RECORDS FOR THE TASK Block Start
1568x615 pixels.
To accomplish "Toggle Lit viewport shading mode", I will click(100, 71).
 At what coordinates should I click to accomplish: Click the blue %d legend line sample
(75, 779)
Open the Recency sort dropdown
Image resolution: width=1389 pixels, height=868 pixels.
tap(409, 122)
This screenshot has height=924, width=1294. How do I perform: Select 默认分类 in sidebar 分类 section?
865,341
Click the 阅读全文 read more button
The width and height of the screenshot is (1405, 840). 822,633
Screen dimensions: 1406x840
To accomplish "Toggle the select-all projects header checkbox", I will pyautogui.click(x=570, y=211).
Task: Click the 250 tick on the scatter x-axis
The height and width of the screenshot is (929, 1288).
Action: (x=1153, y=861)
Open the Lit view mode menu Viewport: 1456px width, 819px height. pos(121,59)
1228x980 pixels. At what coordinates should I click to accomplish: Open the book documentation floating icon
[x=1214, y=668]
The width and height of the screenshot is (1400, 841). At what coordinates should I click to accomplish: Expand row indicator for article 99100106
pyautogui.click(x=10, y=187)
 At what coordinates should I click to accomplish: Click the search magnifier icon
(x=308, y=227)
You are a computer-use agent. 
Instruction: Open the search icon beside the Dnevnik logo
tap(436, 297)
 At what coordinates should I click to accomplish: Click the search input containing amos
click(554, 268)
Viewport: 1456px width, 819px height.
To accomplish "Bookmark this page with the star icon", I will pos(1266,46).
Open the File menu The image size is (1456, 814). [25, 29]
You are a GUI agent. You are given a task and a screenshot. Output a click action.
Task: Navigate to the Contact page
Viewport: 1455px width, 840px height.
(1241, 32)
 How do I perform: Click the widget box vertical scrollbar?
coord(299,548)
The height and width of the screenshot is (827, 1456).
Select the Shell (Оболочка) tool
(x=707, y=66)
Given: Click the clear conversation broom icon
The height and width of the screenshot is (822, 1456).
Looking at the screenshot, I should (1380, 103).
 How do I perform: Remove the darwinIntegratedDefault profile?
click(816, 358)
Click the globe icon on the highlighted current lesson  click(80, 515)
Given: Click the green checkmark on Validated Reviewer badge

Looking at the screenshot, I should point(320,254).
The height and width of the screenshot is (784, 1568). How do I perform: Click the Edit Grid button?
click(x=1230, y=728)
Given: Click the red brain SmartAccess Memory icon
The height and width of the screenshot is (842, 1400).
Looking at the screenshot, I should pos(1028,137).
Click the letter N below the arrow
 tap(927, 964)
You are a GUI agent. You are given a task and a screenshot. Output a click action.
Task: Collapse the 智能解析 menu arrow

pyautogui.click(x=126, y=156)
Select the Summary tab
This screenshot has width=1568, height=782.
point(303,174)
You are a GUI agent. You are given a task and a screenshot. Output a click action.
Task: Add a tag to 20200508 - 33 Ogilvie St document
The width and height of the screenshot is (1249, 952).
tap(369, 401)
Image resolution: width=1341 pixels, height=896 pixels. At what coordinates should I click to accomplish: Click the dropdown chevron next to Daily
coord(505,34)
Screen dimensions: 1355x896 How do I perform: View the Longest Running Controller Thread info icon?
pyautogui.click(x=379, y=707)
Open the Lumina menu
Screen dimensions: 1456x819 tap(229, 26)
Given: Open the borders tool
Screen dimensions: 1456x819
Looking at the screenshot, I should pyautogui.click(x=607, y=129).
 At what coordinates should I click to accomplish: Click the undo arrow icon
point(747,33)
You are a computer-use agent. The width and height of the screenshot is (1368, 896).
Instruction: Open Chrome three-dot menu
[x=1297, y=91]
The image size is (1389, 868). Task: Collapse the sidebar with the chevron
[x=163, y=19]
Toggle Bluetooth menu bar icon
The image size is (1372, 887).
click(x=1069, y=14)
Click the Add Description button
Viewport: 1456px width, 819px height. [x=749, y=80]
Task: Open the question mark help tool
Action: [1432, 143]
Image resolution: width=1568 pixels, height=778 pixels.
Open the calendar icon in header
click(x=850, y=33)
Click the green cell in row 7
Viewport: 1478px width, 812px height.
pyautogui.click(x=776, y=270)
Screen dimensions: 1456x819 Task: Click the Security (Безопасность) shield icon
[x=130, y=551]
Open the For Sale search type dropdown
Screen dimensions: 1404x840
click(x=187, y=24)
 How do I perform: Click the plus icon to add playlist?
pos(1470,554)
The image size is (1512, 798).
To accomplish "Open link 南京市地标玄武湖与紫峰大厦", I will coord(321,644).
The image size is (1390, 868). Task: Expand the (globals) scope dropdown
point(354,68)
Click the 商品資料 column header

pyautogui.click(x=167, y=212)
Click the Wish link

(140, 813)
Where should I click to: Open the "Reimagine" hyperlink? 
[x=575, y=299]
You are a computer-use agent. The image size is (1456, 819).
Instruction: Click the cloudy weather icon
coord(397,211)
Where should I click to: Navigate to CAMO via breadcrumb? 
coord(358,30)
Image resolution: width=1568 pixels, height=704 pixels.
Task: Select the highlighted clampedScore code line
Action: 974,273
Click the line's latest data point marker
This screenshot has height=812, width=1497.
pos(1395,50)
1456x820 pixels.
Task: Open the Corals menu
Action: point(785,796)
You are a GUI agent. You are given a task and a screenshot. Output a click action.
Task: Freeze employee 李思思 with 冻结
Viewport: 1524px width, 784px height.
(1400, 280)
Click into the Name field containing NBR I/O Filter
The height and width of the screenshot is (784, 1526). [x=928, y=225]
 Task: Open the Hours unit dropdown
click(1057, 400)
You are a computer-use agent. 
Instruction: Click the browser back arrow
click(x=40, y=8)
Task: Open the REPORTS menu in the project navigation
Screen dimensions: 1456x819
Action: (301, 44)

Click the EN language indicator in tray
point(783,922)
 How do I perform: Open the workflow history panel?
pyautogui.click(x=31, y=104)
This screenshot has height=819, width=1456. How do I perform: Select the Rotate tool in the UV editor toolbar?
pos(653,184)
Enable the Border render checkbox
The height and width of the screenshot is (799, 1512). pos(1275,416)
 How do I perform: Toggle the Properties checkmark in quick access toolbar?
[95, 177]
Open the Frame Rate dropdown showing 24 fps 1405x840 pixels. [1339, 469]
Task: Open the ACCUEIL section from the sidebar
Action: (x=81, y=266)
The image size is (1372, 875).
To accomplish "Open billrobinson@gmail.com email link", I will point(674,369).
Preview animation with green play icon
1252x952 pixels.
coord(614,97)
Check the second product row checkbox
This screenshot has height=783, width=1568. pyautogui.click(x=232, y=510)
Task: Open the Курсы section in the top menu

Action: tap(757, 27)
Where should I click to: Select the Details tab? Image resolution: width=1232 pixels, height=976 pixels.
RECORDS FOR THE TASK Block End
--- TASK REQUIREMENTS ---
Above are records; repeat only the lines starting at the line with "How do I perform: Toggle" and ending at the line with "Preview animation with green play icon", exactly as they appear, both included.

--- FINISHED EXERCISE ---
 How do I perform: Toggle the Properties checkmark in quick access toolbar?
[95, 177]
Open the Frame Rate dropdown showing 24 fps 1405x840 pixels. [1339, 469]
Task: Open the ACCUEIL section from the sidebar
Action: (x=81, y=266)
The image size is (1372, 875).
To accomplish "Open billrobinson@gmail.com email link", I will point(674,369).
Preview animation with green play icon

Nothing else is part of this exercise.